■ **Task requirements**: The following data has a line with "877x580 pixels. How" and a line with "Click the Shower". Write out exactly those lines and all the lines between them.
::: Data for the task
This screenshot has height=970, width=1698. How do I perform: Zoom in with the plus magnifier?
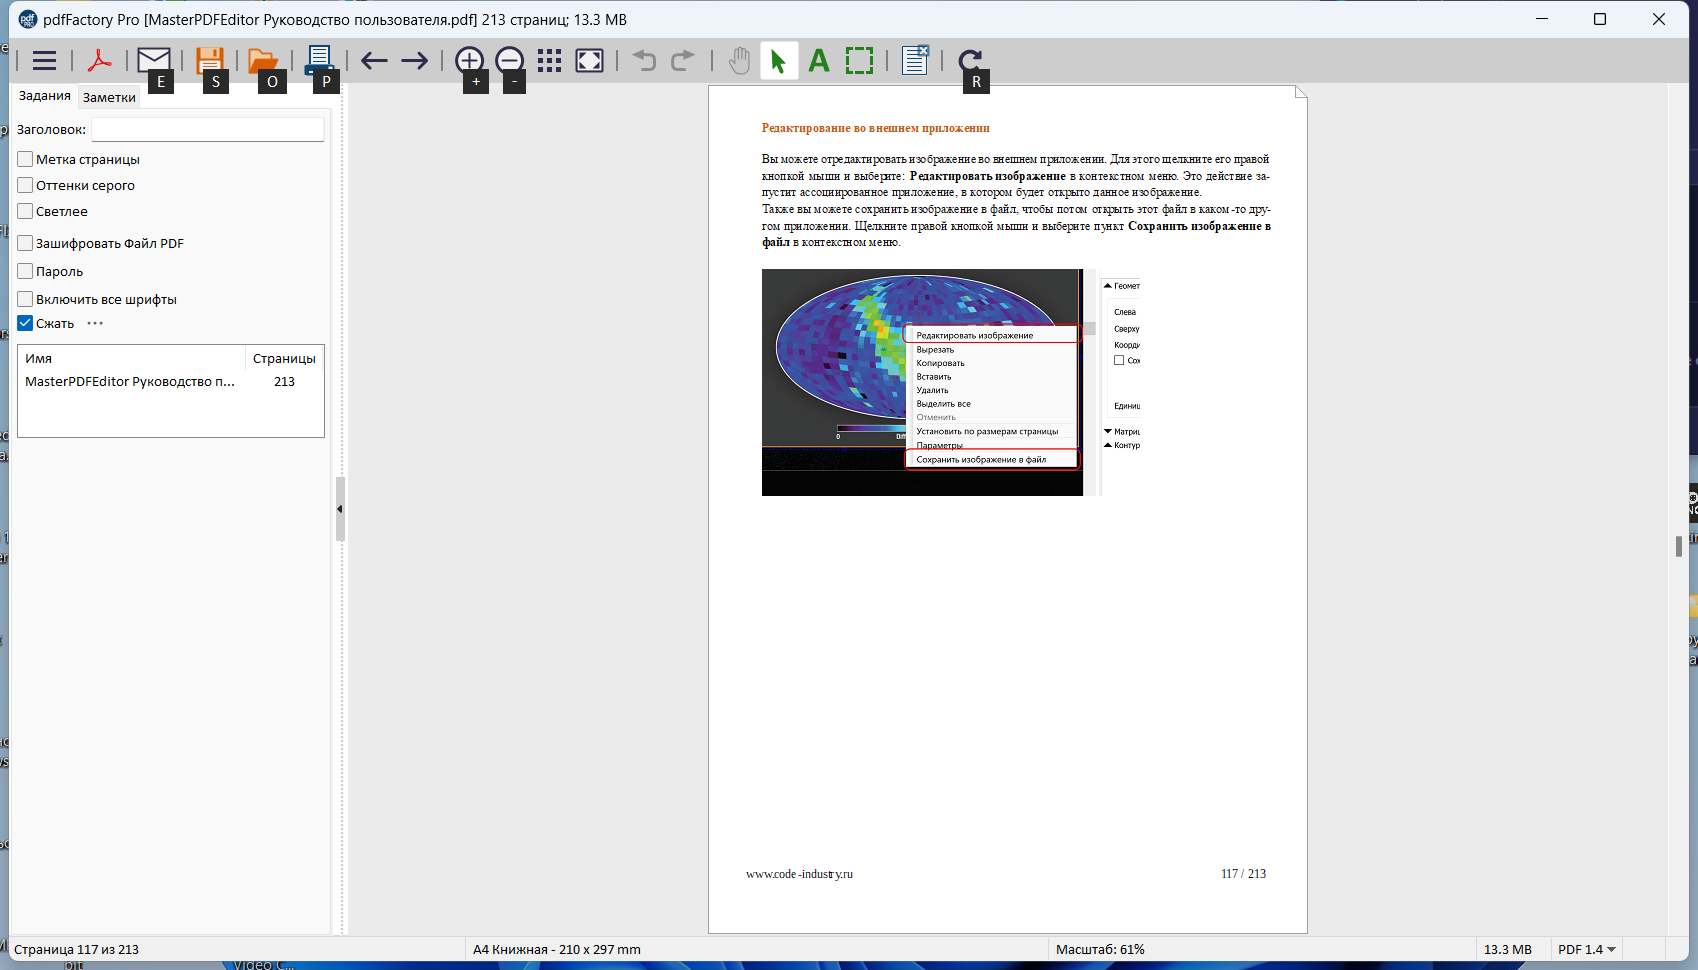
::::::
::: Data for the task
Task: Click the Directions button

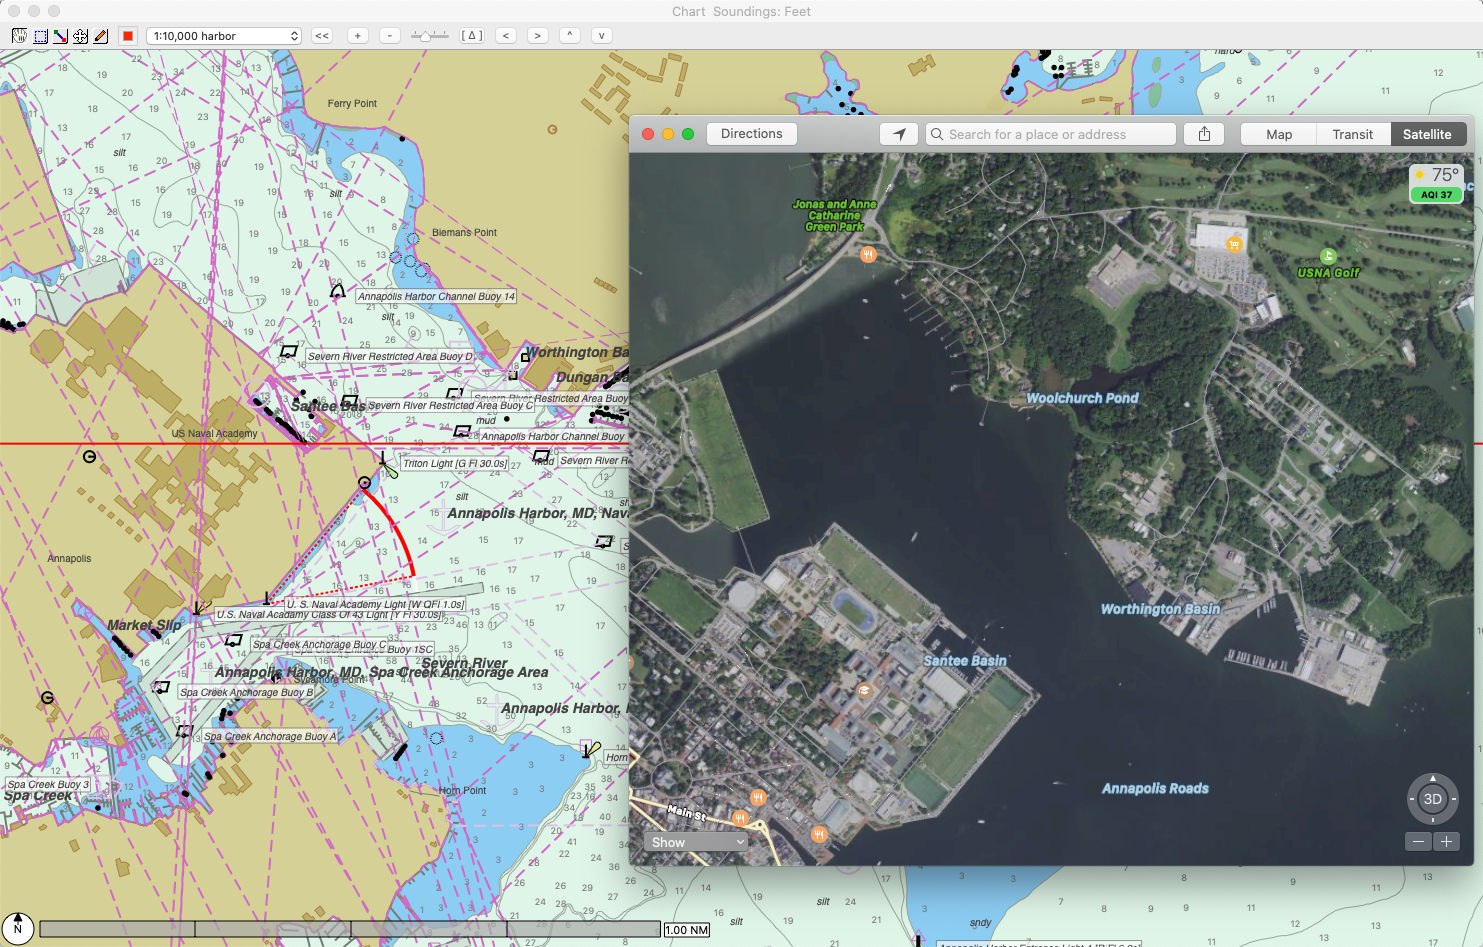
::::::
::: Data for the task
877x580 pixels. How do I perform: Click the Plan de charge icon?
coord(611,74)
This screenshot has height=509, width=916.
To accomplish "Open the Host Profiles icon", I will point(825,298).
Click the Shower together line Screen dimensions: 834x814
::::::
■ **Answer for the task**:
877x580 pixels. How do I perform: Click the Plan de charge icon?
coord(611,74)
This screenshot has height=509, width=916.
To accomplish "Open the Host Profiles icon", I will point(825,298).
Click the Shower together line Screen dimensions: 834x814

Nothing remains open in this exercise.